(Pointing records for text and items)
"""

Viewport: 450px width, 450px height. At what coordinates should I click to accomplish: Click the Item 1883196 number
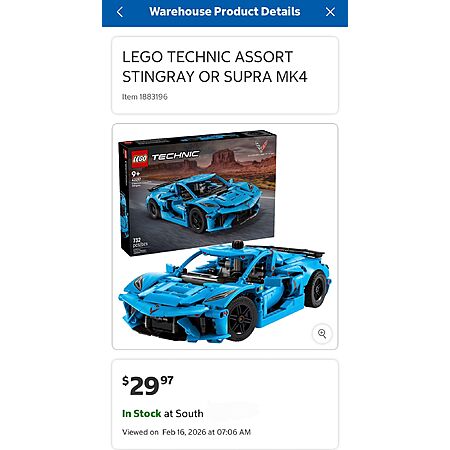coord(145,97)
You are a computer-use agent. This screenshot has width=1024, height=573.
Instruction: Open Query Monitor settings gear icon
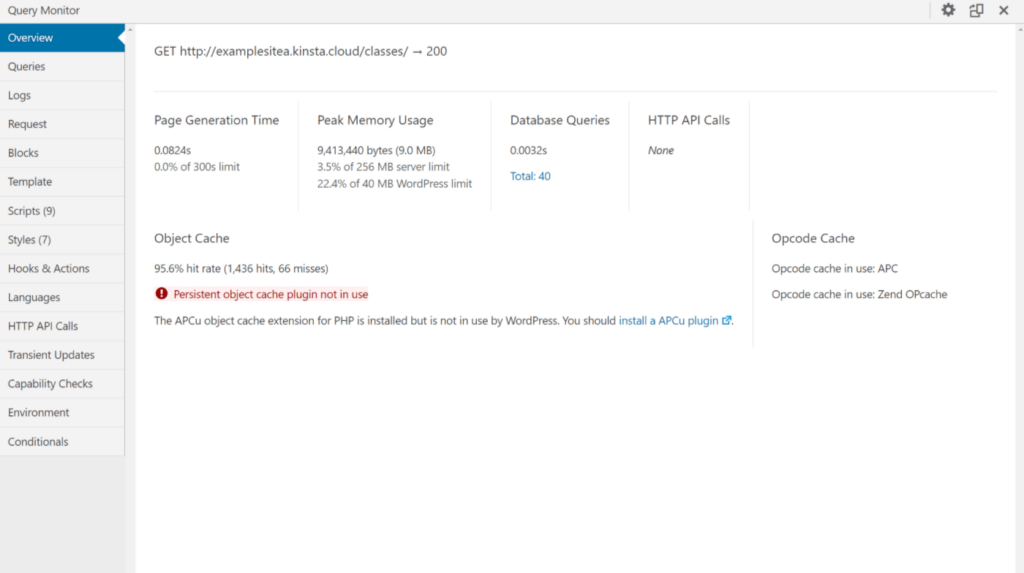click(948, 10)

"""

Render every line of the items above as a numbered list, skipping any blank lines. Leave the pictures out of your answer.

» Exercise result:
1. Viewport: 450px width, 450px height. At what coordinates should I click to accomplish: Click the Item 1883196 number
2. coord(145,97)
3. You are a computer-use agent. This screenshot has width=1024, height=573.
4. Instruction: Open Query Monitor settings gear icon
5. click(948, 10)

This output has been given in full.